The act opens with a little ditty and as Terry demands audience participation at the end of each verse (“She flew out of the window! What’s her name?!”), it soon transpires that this isn’t going to be a standard night out. Especially when the song ends with a torrent of profanities. (“What’s her name?! NO! F*CKING JUNE!!”). The audience may very well be in the hands of the mentally unhinged, but the sweet cascade of giggles softens the outbursts and Terry becomes strangely endearing.

For those new to Mr Alderton’s charms, it is terrifyingly easy to keep up with his bombardment of vocalised mind melts. Unfinished sentences ricochet all around while his microphone pounds away on various heads (that’s literally for those in the front row). A giant tennis ball (aka football – he left the giant tennis ball at a previous gig) looms disturbingly in the distance while the voices in Terry’s head battle it out. And there’s the odd somersault to boot.
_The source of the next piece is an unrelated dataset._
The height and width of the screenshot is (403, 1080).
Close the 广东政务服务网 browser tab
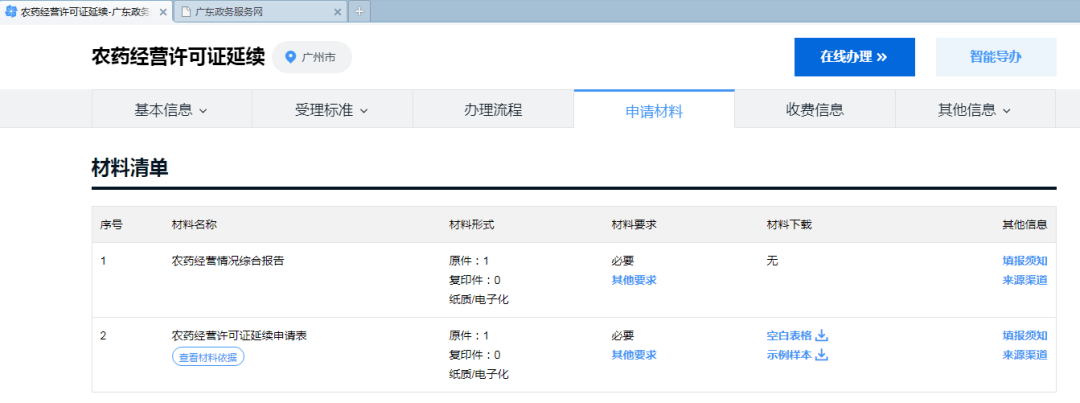click(x=337, y=11)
Terry is the master of accents and characterisation. The act includes a sample of dialects from every corner of the globe, multiple sound effects, and every stereotype going – plus their extended family, the next-doors and the second cousins of the next-doors-but-one. The “don’t mess with me” wide boy, the campest gay in the village, the Devil, Eastender-Ricky’s protégé and Lee Evans all make an appearance.

Terry covers everything from dead squirrels to GILFs (like MILFs but with grandmothers) to monkeys with muskets between sporadic outbursts of song and barking fits. Yes, he barks. There’s also a drum and bass rave in his right kneecap.

Watching Terry is a bit like being repeatedly run over by a bus. A party bus.

Regardless of background, residency, race, orientation – at some point, Terry will say something that strikes a chord. Or chisels away at a nerve depending on one’s disposition. For instance, Essex is full of people who look like they’re broken and Norfolk is where all the backward people live. For Brightonians, there’s a quip about Dyke Road. And the scratch and sniff gag is as uncomfortable as it sounds.

It is surprisingly odd to find oneself falling in love with Terry’s feet, even though they’re gangster-esque by nature and revel in profanity. Judging by the audience response, the ‘shoulder stand/trainers take over’ is one of the highlights of the night, particularly when the right foot has a go at the left for doing “f*ck all” in the car.

In addition, Alderton shares many a story, including the time he found multiple sex toys (or “a f*cking warren”) in his wife’s closet and smothered Tobasco on them out of sheer belligerence. Then he re-enacts a recent finance-focused argument and his wife is represented by Terry’s left arm… naturally. Mr Alderton even treats the audience to the ending of the stage adaptation of Shawshank Redemption.

Song, dance, belly laughs, barking, Morgan Freeman…What more could one want in a comedy night?!